Je pense qu’il ne faut pas avoir de regrets, je suis déjà très content d’arriver troisième. A la fin, on me demande si je suis triste et je dis que je ne vais pas pleurer parce que je suis troisième de Top Chef, il y a pire dans la vie. Je pense juste que j’ai manqué de lucidité en demi-finale où j’aurais dû faire une épreuve plus dure parce que j’aurais pu les mettre en difficulté, mais je trouvais ça bâtard. J’ai joué trop bon copain sur la fin.

Vous êtes un candidat qui a beaucoup divisé le public. Comprenez-vous les critiques ?

Ouais, je comprends d’une part et, en vrai, je ne m’intéresse pas forcément à ça. Quand tu as du caractère, c’est toujours plus compliqué dans ces émissions. Le montage du début avec Charline, la petite protégée, ça a un peu joué contre moi. Quand j’en parle avec les autres candidats de Top Chef, ils me disent qu’ils n’auraient pas aimé être à ma place parce que ça ne peut que mal se passer. Je n’ai pas fait Koh-Lanta ou Secret Story, je suis là pour cuisiner, pas pour raconter ma vie. Et puis, j’ai vraiment vu l’évolution de ouf avec les gens. Les histoires au début avec Charline, c’était compliqué et ensuite, j’ai gagné plus d’épreuves, la guerre des restos, l’apologie de l’excès. Quand tu gagnes et que tu fais des beaux trucs, les gens t’aiment bien. Il faut aussi prendre de la hauteur par rapport à ça. Je suis concentré sur mon travail et pas sur trois tweets.

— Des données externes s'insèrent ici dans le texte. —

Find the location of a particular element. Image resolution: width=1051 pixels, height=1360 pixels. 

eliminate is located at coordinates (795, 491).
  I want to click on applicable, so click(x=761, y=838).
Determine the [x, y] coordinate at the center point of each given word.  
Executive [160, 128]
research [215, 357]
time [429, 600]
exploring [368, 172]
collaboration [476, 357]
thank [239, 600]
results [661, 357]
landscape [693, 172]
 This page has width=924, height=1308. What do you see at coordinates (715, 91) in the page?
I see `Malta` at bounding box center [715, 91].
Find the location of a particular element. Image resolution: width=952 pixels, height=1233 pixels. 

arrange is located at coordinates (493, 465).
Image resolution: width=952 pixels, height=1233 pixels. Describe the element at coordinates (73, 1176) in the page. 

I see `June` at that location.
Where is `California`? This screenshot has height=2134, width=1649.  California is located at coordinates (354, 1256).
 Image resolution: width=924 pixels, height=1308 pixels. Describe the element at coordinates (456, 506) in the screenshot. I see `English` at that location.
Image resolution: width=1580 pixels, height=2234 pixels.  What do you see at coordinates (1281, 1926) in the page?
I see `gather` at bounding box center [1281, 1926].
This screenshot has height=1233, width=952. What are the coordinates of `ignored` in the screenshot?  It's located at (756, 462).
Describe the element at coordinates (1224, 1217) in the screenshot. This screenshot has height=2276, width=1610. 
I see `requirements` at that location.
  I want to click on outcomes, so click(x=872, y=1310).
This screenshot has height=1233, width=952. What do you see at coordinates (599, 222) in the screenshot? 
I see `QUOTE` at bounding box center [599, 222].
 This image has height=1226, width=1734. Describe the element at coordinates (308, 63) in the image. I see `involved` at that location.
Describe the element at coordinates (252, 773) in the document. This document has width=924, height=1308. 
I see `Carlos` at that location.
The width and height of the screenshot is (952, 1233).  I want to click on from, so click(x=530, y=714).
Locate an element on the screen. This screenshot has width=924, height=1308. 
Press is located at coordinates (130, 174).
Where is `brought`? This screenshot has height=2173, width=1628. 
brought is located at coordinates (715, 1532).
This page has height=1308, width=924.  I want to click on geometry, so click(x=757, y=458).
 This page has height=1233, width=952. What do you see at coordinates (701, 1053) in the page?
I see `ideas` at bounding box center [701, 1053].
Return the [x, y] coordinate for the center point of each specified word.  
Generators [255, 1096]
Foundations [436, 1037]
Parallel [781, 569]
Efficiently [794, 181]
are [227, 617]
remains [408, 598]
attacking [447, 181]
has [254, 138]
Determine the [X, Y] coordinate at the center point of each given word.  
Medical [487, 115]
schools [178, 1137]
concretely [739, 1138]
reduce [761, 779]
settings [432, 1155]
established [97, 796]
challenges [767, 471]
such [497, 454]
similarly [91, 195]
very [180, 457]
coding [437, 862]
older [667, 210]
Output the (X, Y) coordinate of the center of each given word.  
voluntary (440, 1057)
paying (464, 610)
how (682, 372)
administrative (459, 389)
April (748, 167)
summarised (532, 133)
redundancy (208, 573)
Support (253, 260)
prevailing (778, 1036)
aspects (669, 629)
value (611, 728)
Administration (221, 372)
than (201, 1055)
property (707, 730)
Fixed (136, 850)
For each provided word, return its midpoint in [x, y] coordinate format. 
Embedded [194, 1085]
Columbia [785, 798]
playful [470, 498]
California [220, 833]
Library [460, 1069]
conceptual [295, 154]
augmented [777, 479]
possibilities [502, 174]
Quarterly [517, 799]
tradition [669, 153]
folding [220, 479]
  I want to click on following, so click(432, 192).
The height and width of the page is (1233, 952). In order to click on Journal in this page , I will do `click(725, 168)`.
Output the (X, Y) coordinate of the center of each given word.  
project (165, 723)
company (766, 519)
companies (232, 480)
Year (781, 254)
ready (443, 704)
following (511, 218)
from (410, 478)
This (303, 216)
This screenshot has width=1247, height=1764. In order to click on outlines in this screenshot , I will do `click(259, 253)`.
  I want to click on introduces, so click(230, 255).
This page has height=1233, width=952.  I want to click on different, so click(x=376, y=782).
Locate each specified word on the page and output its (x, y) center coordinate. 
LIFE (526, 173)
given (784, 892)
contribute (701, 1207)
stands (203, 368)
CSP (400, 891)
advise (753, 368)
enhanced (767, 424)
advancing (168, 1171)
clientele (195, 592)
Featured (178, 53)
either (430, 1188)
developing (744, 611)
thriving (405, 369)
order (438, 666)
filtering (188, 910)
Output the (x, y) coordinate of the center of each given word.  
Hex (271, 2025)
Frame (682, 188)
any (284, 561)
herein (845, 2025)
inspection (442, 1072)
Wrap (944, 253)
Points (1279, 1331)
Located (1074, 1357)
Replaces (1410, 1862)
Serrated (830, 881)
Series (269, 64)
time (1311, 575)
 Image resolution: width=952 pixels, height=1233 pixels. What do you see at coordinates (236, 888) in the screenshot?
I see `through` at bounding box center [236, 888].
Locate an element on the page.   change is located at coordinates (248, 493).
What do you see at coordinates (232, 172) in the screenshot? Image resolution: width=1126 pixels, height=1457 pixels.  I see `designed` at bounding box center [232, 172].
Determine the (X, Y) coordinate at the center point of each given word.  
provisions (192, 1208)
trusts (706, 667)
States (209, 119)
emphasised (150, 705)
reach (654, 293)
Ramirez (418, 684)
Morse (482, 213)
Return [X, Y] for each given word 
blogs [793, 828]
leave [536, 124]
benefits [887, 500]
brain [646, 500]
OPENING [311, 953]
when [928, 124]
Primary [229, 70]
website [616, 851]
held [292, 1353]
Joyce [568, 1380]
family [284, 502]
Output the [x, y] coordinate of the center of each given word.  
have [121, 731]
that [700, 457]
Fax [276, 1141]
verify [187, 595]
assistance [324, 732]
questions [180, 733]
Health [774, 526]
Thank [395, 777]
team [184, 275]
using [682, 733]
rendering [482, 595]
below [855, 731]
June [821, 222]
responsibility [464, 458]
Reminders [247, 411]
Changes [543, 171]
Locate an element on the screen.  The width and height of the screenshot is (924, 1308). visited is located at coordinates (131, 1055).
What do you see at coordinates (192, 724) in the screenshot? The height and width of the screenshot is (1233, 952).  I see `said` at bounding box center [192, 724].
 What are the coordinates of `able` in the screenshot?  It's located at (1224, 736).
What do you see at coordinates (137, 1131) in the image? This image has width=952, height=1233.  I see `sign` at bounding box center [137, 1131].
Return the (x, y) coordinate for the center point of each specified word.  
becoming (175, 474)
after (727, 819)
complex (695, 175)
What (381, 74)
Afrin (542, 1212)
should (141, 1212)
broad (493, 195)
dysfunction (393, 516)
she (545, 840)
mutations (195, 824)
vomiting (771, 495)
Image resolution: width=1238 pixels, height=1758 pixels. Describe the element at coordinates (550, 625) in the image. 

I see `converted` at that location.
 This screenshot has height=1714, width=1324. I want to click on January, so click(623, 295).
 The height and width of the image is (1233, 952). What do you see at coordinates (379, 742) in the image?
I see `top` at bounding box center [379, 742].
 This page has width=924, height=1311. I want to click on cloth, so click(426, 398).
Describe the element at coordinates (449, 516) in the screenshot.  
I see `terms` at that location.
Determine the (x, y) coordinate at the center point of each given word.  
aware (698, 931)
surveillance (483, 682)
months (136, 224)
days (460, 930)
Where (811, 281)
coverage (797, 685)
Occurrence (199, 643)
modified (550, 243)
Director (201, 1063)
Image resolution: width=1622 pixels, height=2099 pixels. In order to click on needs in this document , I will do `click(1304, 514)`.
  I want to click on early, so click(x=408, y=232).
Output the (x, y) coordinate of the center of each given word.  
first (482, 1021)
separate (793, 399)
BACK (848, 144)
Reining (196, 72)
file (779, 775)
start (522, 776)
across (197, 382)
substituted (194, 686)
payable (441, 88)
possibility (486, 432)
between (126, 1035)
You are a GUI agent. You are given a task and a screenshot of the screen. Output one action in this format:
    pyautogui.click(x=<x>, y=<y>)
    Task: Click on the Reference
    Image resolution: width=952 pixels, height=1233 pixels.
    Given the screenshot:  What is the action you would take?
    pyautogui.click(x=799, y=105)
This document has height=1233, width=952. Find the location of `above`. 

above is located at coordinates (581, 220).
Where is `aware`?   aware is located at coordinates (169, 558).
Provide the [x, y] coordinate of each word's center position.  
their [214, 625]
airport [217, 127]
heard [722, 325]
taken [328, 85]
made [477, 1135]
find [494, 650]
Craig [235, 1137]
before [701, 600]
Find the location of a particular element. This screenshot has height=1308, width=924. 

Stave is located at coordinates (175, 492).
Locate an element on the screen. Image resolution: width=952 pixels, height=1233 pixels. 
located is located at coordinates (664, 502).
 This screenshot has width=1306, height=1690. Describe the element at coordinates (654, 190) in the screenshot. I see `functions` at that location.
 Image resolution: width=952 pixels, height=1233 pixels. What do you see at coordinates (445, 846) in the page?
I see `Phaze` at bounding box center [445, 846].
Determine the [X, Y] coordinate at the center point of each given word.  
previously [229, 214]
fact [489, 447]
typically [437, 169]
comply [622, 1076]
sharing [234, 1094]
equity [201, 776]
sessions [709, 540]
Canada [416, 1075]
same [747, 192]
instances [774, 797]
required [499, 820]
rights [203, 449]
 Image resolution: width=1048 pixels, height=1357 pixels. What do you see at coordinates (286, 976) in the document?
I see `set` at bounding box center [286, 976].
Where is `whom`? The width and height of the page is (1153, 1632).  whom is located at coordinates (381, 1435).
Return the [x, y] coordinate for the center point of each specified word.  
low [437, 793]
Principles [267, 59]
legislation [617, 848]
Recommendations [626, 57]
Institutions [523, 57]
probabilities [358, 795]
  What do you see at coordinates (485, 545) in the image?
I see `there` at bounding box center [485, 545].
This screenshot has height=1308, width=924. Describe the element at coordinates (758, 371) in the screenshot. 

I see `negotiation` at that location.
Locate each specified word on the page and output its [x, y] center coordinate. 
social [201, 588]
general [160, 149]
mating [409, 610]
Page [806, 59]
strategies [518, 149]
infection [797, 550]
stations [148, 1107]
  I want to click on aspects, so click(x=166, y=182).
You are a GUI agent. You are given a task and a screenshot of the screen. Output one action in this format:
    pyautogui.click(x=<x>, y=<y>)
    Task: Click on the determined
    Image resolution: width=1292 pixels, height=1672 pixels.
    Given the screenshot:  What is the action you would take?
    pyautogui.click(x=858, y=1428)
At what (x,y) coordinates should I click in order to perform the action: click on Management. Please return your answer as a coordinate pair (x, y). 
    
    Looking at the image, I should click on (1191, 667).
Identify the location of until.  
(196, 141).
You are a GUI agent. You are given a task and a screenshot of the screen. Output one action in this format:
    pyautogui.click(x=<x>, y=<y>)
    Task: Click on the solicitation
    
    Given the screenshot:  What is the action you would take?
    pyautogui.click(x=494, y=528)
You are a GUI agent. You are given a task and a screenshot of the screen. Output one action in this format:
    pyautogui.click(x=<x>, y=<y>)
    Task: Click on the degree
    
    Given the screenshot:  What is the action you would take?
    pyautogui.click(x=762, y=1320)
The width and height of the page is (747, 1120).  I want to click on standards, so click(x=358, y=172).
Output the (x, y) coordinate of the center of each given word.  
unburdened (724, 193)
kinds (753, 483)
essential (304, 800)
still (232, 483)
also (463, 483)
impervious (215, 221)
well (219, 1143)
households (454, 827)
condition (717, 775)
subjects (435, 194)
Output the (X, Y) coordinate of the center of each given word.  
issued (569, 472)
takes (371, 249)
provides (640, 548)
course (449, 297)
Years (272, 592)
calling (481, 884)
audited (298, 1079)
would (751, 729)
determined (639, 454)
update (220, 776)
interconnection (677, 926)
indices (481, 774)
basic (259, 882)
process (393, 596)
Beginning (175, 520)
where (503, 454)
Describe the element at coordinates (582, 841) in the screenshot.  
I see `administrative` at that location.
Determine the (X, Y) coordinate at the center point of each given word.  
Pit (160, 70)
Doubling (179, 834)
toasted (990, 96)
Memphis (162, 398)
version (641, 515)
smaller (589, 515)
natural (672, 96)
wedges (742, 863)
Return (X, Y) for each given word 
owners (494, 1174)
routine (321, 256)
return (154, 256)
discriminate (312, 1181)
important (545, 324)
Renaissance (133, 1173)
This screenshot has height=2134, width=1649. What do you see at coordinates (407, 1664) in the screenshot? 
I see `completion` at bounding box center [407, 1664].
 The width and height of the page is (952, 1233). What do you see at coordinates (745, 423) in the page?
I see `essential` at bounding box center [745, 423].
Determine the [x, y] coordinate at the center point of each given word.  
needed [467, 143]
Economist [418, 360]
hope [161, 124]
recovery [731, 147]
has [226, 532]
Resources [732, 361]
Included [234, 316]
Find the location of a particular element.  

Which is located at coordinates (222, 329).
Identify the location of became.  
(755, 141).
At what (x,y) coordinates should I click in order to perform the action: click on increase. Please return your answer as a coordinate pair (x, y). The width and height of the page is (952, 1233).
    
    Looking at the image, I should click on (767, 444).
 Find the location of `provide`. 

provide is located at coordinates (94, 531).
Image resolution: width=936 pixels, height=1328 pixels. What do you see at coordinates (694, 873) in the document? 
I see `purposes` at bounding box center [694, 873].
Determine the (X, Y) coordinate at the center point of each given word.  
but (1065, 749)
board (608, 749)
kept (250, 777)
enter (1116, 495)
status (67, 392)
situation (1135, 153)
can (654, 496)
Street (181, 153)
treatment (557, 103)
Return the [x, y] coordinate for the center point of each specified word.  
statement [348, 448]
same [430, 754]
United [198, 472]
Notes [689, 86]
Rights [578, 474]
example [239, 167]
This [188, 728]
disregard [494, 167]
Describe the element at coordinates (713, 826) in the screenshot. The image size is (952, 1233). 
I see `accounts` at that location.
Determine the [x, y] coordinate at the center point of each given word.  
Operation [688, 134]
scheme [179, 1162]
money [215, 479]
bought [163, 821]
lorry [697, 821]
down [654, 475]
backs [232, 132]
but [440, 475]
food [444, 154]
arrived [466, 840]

Est-ce que vous appréhendiez le fait de devoir cuisiner tout en parlant devant des caméras ?

C’est clairement pas facile, c’est vraiment le plus dur de devoir tout expliquer. C’est la partie la plus chiante du concours, mais il faut jouer le jeu.

Vous venez d’ouvrir un deuxième restaurant à Paris. Top Chef a-t-elle accéléré les choses ?

Je n’ai pas eu besoin de Top Chef pour ouvrir ce restaurant mais de là à dire que ça n’aide pas pour la fréquentation, ce serait complètement faux de dire ça. Par contre, croire que Top Chef va faire que les deux restaurants marcheront sur le long terme, c’est une connerie. Tu as beau avoir fait l’émission, si les choses que tu envoies ne sont pas bonnes ou pas au bon prix, ça va forcément mal se passer.